Thanks for your reply. This could work, as the problem domain has a unique Id in the incoming stream, but I believe the db will be Cassandra, which updates instead of throwing errors when inserting a duplicate key. So I can't rely on that.


Re: Exactly once transactions and storm

Posted by Javier Gonzalez <ja...@gmail.com>.
Hi Parth,

Thanks for your reply. This could work, as the problem domain has a unique
Id in the incoming stream, but I believe the db will be Cassandra, which
updates instead of throwing errors when inserting a duplicate key. So I
can't rely on that.

Best regards,
JG
On Mar 3, 2015 12:45 PM, "Parth Brahmbhatt" <pb...@hortonworks.com>
wrote:

>  Do you have some uniqueness in messages based on which you can define a
> DB constraint ? If there is one you define a unique constraint in DB, if
> the spout retries the bolt writing to DB will fail with constraint
> violation and the exception should also tell you which constraint was
> violated, you can ignore the unique constraint violations and ack back so
> the spout will stop retrying.
>
>  Its not clean but should work.
>
>  Thanks
> Parth
>
>   From: Javier Gonzalez <ja...@gmail.com>
> Reply-To: "user@storm.apache.org" <us...@storm.apache.org>
> Date: Tuesday, March 3, 2015 at 9:37 AM
> To: "user@storm.apache.org" <us...@storm.apache.org>
> Subject: Exactly once transactions and storm
>
>  We don't see the need for batching, and we don't quite see how Trident
> would help us in this case. If you could offer suggestions of alternatives
> (or point out what are we missing about Trident), we would be very grateful.
>
>

Re: Exactly once transactions and storm

Posted by Parth Brahmbhatt <pb...@hortonworks.com>.
Do you have some uniqueness in messages based on which you can define a DB constraint ? If there is one you define a unique constraint in DB, if the spout retries the bolt writing to DB will fail with constraint violation and the exception should also tell you which constraint was violated, you can ignore the unique constraint violations and ack back so the spout will stop retrying.

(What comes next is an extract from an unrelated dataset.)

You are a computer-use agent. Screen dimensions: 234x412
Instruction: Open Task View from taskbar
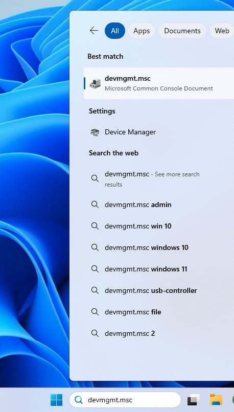tap(194, 400)
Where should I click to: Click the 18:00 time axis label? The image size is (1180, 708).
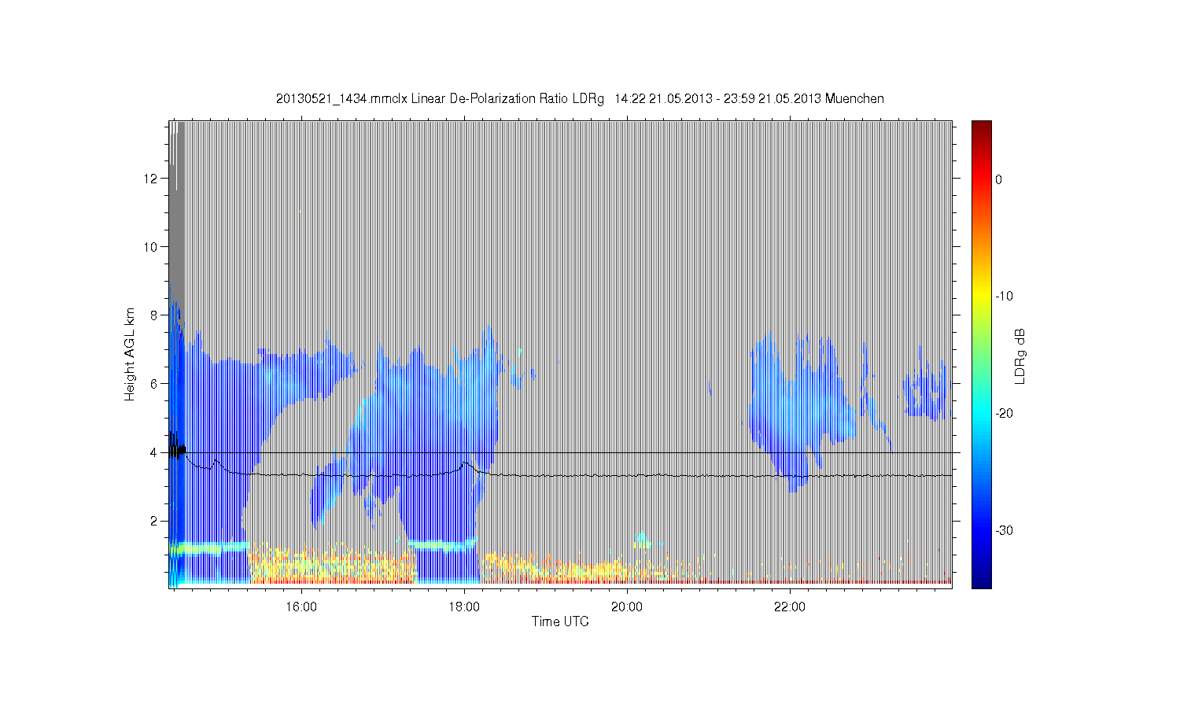(x=464, y=607)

Its not clean but should work.

Thanks
Parth

From: Javier Gonzalez <ja...@gmail.com>>
Reply-To: "user@storm.apache.org<ma...@storm.apache.org>" <us...@storm.apache.org>>
Date: Tuesday, March 3, 2015 at 9:37 AM
To: "user@storm.apache.org<ma...@storm.apache.org>" <us...@storm.apache.org>>
Subject: Exactly once transactions and storm


We don't see the need for batching, and we don't quite see how Trident would help us in this case. If you could offer suggestions of alternatives (or point out what are we missing about Trident), we would be very grateful.